I would fire the company simply because he refused to answer this one question. When will people taking millions of taxpayer funds ever be held accountable?????????????

May 19th at 7:30pm City Council will hold a public hearing about what water plan will be best for this community.

Both city and county residents are welcome to comment, and unfortunately for county folk it may be your only opportunity unless you can implore your elected officials to hold their own hearing. To date there has been NO PUBLIC HEARING before elected officials in the county and I see this as a huge miscarriage of our ability as citizens to participate in this critical process. All previous meetings were conducted by the RWSA which includes NO elected officials. The RWSA proposal will have huge implications for our community and for all city residents and those in the urban county who will see drastically increased water bills for years to come. Not just the first 5 years , but far into the future. This is not yet a plan and before we lock ourselves into needless expense we need to finally take care of the South Fork Rivanna Reservoir, which has not been maintained for 40 years, We must insist that our officials take the first step and that a feasibily study be done that will cost a fraction of the 3.1 million that Rivanna Consultants, Gannett Fleming are being paid to engineer the new dam at Ragged Mt.
A sedimentation study was part of the RWSA budget and recommended by the consultants, but was dropped by the RWSA board this year.
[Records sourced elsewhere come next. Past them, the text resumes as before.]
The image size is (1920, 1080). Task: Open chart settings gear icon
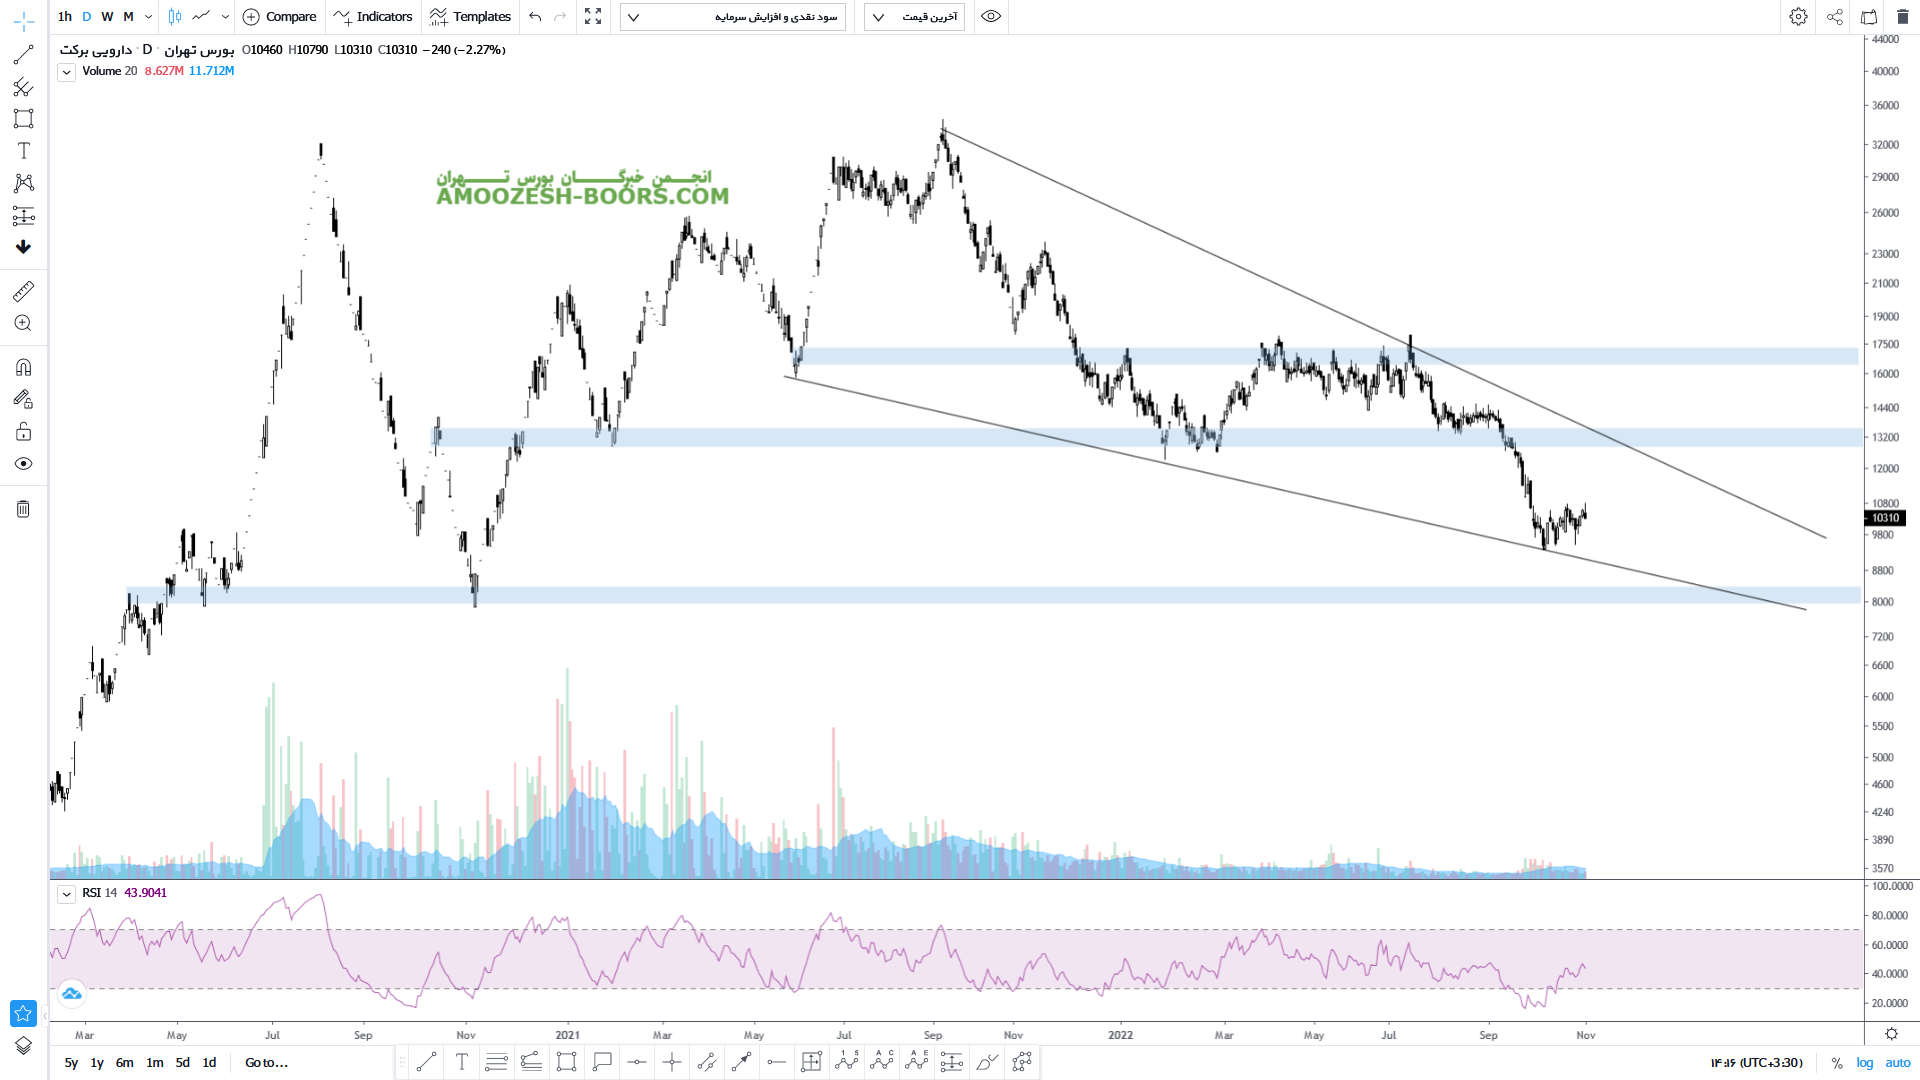click(1798, 17)
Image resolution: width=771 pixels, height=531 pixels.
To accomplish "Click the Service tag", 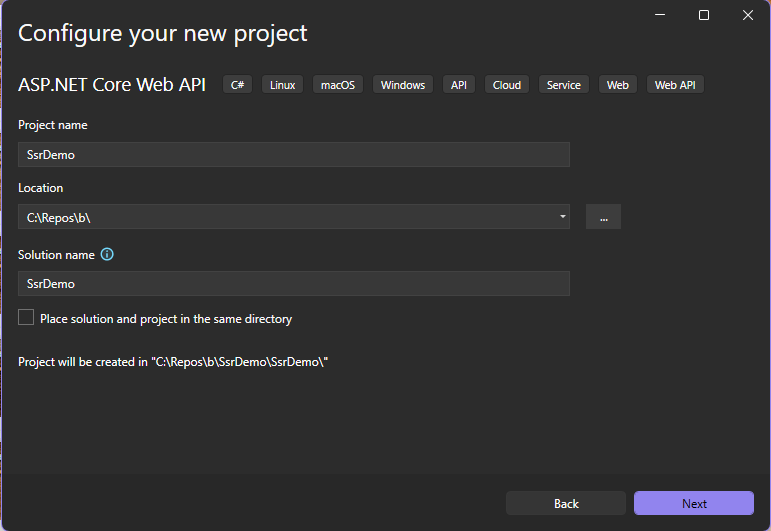I will (x=563, y=85).
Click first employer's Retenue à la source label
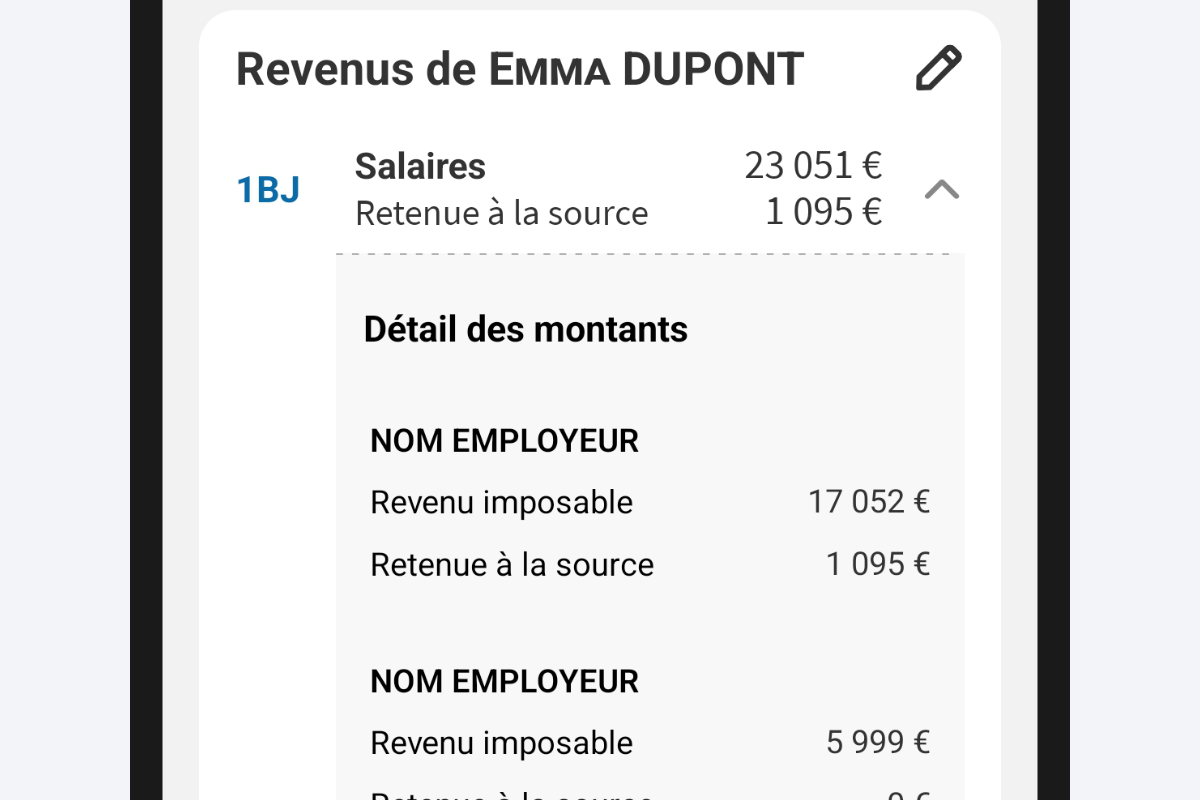 click(511, 565)
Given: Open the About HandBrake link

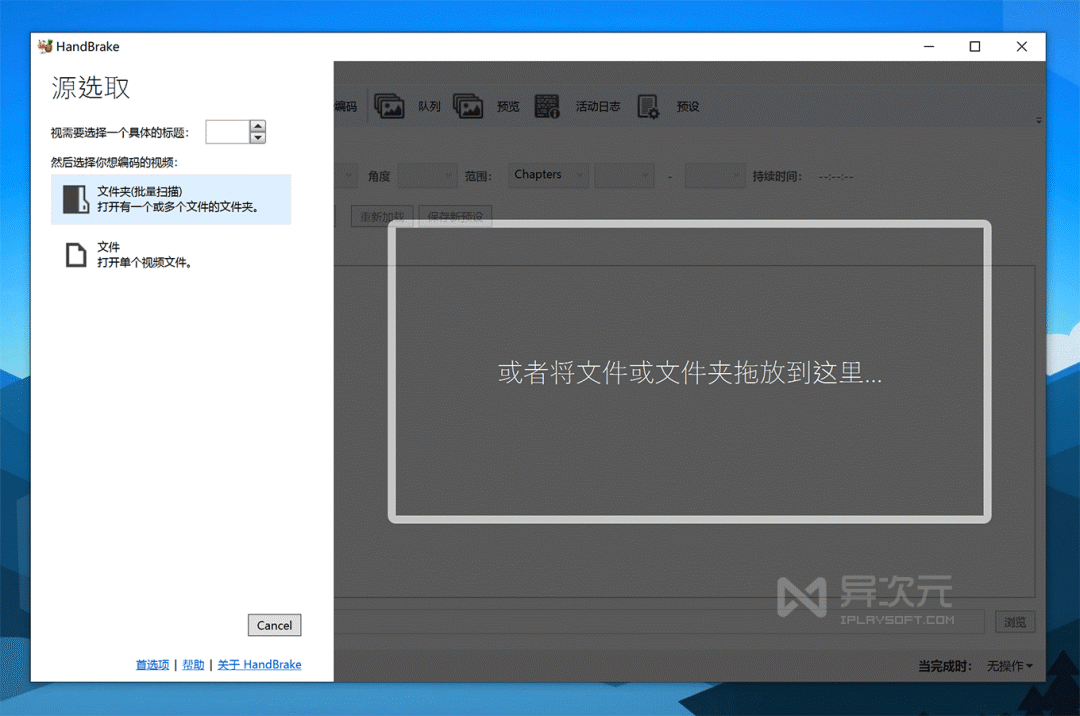Looking at the screenshot, I should pos(259,664).
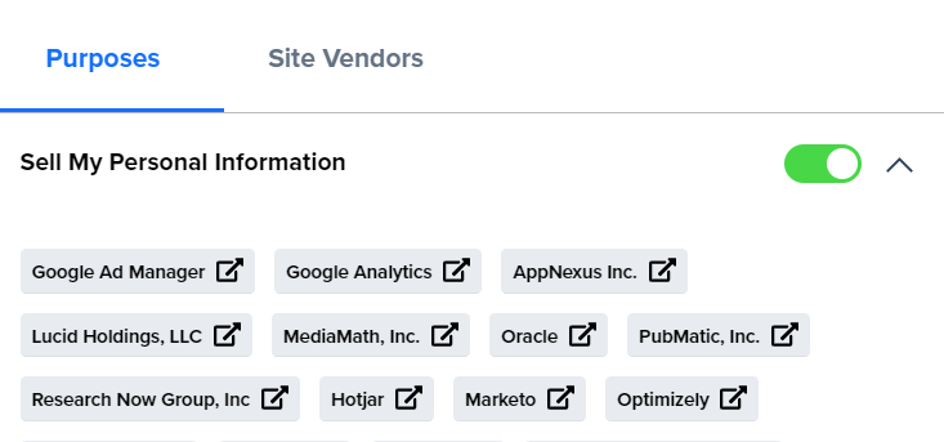Click the Oracle external link icon

[x=583, y=335]

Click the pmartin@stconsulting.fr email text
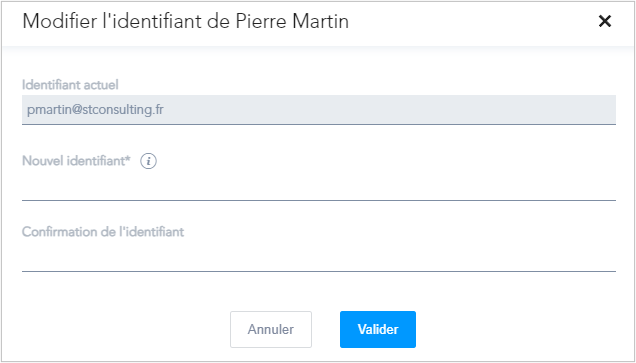pos(95,110)
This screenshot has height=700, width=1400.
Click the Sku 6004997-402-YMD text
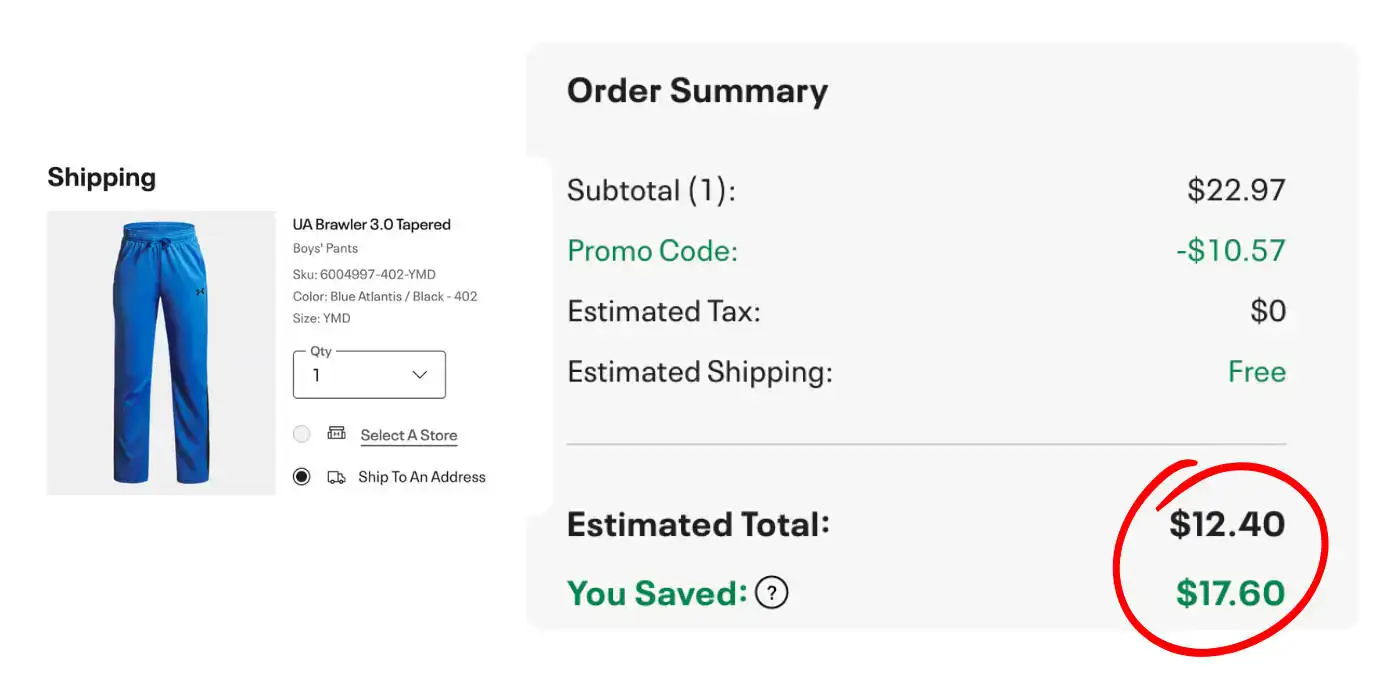364,274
We all know that whatever plan is chosen that remains in our watershed and provides enough water for 50 years MUST include maintaining capacity at South Fork Rivanna Reservoir and so the money for that must be in any plan that our elected officials approve.

Please attend the May19th public hearing at City Council Chambers at 7:30 and not let our Reservoir continue to silt in and continue to keep it a viable part of our water supply.

May 19th is also the WATER RATE PUBLIC HEARING 7:30 pm
City Council Chamber. This your only shot at affecting your water bills !!!!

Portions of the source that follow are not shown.